Since I only have one suitable pan (my Ikeawok), I start with my breadcrumbs, which I can set aside for use later. I melt a tablespoon of butter of medium high heat until just turning brown…
I throw my panko breadcrumbs, about 1/2 a cup, into my hot butter, and toss in my wok…
… until all the crumbs are uniformly toasted. I remove them from the pan, setting them aside on some parchment paper, where I flavor them with salt and pepper, until I need them later.
Along with fontina cheese, I have a nice mild Wisconsin cheddar. I shred about 4 packed ounces of each onto a plate.
OK, I shred about 6 oz of each; Clayton is on the prowl, and he pinches when (he thinks) I’m not looking.
Along with grated nutmeg, simple salt and pepper, and a dash of chili curry powder, these are the spice components of my sauce. To me, the best macaroni and cheeses are the simple ones: firm pasta, flavorful cheesy sauce, and a crisp crust. The addition of too many flavors and veggies just mucks up perfection.
But the addition of 1/2 a white onion, nicely minced, is a must — shallot would do nicely, too, or garlic.
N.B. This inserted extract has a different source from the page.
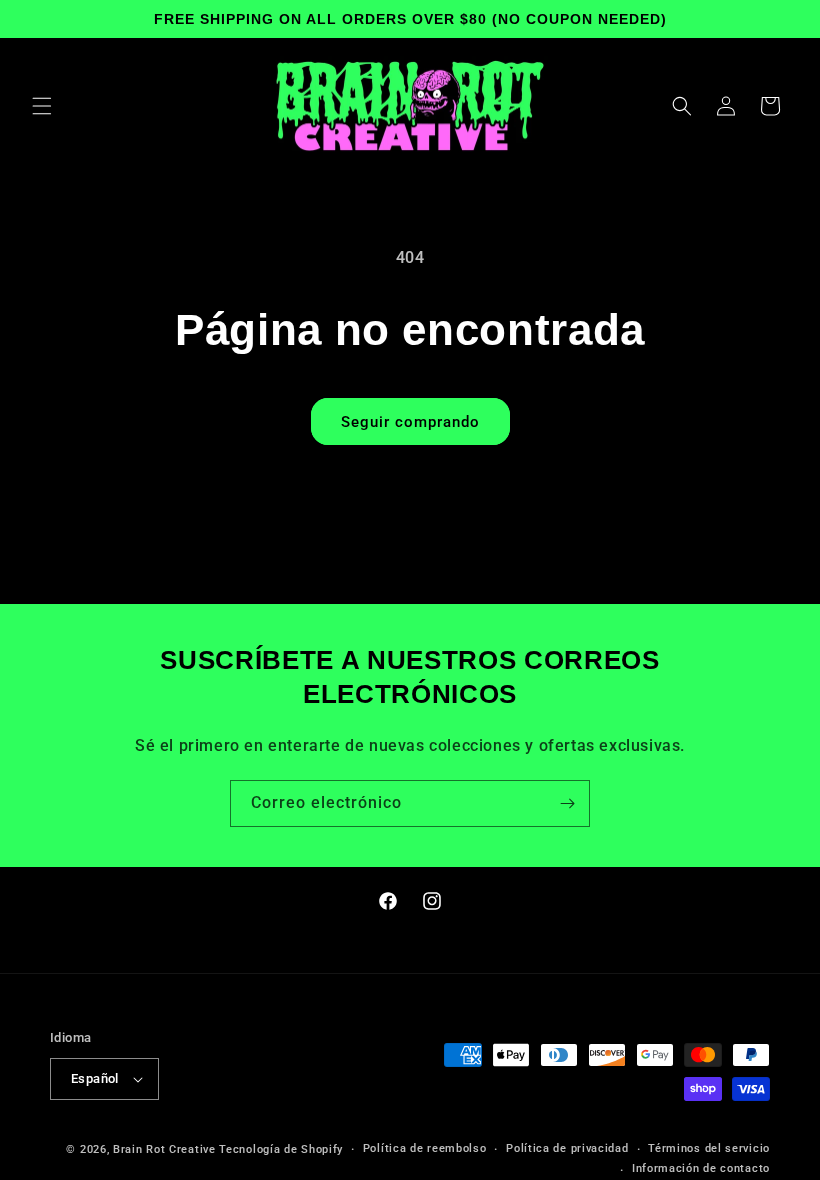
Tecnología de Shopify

In this case, we went simple…
… and sweated and softened the minced onion (about 1/2 cup) in a tablespoon of sizzling (but not browned) melted butter.
After a moment, I add a tablespoon of flour to the sizzling butter, and stir well to make a roux.
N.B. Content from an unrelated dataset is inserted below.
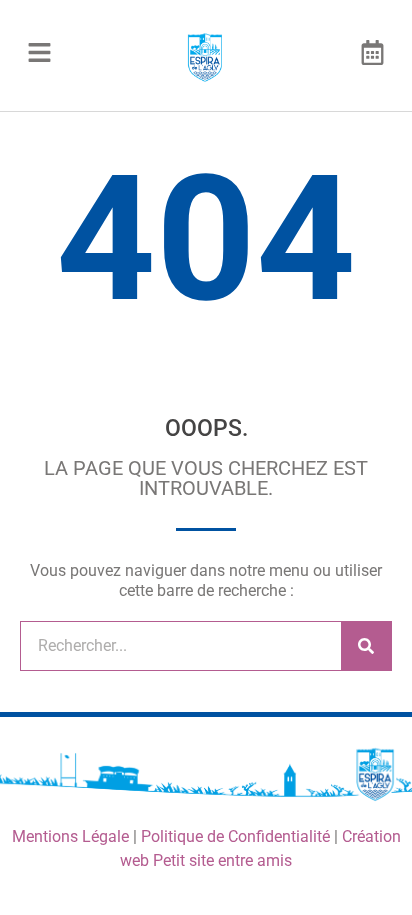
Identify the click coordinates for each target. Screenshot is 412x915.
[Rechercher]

Finally, I add my cream, and bring this to a simmer to thicken. See how the butter-sauteed onions float to the top? They will be tender little bursts of flavor on the tongue later in the meal. Stir well, and thicken over medium heat. My pasta is cooking on the back burner, and will be ready in a few minutes.
Meanwhile, I throw my cheese into the sauce, and…
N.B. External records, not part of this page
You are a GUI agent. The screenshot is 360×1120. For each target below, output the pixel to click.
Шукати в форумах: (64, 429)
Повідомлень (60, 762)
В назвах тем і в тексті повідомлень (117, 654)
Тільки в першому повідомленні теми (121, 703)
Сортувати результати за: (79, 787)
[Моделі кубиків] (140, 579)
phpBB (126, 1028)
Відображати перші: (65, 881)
… I briskly whisk over medium heat to melt and blend.
I add my just slightly undercooked pasta to my cheese sauce, and blend well. I then add my drained langostino tails, mixing well, and simmering until heated through.
Finally, I spoon my sauce, seafood, and noodles into buttered 8oz ramekins. I sprinkle a healthy portion of my breadcrumbs over the top of each dish, then place in a 350° oven to bake through for 15-20 minutes.
For the last five minutes, I put a cookie sheet, lined with parchment paper, and mounded with fresh shredded parmesan cheese, into the oven to make some cheesy croutons for a simple, snappy, arugula, onion, salted kumato tomato, EVOO, and white balsamic vinegar salad to serve on the side.
Right before service, I dribble some black truffle oil, a delicious gift given to me by my close friend and superpartner, Tom, over the top of my bubbling baked crispy topped macaroni and cheese. My salad is fresh and light and sharp, topped with a wafery salty savory parmesan cracker, the perfect compliment to my rich, fragrant, slightly hot and wonderfully spiced creamy macaroni and cheese, studded as it is with sweet, briny mouthfuls of tender langostino tails, and topped with just the right buttered toast texture. Clayton and I dig in with abandon: our noses fill with the umame aroma of melting cheese, our mouths with the gooey heat of pasta cream, and our brains fire synapses hard-wired to supreme excitement and titillating pleasure. Thank you – gods of the heath, spirits of the kitchen – for introducing cheese to pasta, and letting them make their particular brand of love on the porcelain pillow of my plate: it is beautiful.